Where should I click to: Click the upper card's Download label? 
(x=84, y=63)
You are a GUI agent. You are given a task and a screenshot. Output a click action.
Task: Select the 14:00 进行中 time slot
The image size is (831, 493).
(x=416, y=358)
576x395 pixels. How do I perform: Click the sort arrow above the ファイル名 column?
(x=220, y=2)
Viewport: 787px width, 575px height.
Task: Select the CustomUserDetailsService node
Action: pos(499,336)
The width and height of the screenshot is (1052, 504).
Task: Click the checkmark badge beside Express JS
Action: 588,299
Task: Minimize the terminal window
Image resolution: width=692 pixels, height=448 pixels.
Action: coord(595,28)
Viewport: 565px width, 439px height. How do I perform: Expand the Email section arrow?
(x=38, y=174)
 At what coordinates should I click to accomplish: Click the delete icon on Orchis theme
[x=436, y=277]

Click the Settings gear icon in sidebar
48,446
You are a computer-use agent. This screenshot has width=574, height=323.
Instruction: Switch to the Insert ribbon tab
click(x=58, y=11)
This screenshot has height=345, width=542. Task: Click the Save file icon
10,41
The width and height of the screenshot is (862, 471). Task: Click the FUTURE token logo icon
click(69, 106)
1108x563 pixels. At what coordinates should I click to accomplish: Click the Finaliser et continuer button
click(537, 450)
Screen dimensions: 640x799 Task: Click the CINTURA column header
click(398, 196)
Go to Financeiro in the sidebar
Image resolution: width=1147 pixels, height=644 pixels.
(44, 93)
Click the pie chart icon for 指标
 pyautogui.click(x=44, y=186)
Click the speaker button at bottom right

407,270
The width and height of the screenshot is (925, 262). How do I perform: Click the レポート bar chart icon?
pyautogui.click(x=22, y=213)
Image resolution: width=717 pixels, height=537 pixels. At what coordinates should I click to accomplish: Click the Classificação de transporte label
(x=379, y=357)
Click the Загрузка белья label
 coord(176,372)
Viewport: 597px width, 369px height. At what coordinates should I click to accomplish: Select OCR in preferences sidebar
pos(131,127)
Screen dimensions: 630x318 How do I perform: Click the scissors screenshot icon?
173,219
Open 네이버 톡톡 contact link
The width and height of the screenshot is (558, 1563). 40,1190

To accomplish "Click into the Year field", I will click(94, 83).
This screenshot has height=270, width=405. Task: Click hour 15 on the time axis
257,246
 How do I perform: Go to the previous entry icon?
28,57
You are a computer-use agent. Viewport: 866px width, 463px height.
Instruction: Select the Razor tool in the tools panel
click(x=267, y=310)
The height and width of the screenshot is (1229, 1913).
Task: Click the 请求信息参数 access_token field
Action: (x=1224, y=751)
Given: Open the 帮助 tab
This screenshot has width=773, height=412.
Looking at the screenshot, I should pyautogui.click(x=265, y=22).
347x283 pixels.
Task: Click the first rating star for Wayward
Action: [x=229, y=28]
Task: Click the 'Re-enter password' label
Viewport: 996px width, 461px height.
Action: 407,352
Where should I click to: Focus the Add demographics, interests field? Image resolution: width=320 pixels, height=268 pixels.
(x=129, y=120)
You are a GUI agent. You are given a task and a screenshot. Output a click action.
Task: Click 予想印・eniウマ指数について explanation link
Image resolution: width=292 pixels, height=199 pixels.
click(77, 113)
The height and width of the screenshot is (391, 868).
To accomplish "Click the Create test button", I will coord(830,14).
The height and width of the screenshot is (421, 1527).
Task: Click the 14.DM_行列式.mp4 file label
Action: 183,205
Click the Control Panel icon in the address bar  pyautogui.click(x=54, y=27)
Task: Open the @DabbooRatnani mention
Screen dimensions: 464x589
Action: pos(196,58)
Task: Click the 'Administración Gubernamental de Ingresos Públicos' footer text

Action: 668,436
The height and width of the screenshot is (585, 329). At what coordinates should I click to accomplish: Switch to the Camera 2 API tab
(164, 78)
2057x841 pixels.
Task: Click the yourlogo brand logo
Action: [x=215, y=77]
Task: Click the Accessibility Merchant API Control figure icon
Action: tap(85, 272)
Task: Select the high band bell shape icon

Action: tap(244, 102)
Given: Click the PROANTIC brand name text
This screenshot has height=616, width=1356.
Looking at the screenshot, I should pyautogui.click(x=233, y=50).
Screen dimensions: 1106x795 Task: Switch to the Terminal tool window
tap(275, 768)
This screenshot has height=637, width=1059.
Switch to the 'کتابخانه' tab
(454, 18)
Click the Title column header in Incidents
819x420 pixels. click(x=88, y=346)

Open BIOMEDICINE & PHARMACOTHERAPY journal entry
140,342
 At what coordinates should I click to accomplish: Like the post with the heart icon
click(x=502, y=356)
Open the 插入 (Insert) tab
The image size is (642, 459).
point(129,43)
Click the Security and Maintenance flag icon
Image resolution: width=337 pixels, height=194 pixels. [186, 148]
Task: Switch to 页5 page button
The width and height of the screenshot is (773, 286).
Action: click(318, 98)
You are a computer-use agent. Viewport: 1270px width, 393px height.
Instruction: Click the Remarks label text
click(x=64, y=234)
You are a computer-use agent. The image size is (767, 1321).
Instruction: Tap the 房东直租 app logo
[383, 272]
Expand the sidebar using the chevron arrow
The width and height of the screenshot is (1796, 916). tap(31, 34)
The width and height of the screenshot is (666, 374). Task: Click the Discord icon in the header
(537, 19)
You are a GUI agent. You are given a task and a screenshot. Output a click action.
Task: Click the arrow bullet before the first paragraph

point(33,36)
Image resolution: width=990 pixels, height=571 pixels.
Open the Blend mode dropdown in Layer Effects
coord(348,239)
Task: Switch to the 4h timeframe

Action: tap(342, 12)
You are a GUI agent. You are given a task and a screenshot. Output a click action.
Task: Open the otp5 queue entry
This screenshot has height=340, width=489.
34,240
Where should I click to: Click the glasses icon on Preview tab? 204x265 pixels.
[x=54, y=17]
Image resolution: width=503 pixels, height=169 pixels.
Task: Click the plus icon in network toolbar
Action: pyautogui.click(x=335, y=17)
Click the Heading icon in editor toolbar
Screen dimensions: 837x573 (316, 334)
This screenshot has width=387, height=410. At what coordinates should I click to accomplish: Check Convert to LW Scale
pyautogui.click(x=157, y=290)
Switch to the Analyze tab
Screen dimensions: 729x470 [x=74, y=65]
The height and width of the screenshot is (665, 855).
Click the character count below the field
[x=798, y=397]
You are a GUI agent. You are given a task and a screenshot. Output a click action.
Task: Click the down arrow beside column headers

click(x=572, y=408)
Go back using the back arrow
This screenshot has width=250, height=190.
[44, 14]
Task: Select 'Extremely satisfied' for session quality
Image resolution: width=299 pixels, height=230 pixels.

+---+

Word for word, restate only the lines from the one containing "This screenshot has height=340, width=489." through the last line of the entries, with both ends kept.

— YOUR RESPONSE —
This screenshot has height=340, width=489.
34,240
Where should I click to: Click the glasses icon on Preview tab? 204x265 pixels.
[x=54, y=17]
Image resolution: width=503 pixels, height=169 pixels.
Task: Click the plus icon in network toolbar
Action: pyautogui.click(x=335, y=17)
Click the Heading icon in editor toolbar
Screen dimensions: 837x573 (316, 334)
This screenshot has width=387, height=410. At what coordinates should I click to accomplish: Check Convert to LW Scale
pyautogui.click(x=157, y=290)
Switch to the Analyze tab
Screen dimensions: 729x470 [x=74, y=65]
The height and width of the screenshot is (665, 855).
Click the character count below the field
[x=798, y=397]
You are a GUI agent. You are given a task and a screenshot. Output a click action.
Task: Click the down arrow beside column headers

click(x=572, y=408)
Go back using the back arrow
This screenshot has width=250, height=190.
[44, 14]
Task: Select 'Extremely satisfied' for session quality
Image resolution: width=299 pixels, height=230 pixels.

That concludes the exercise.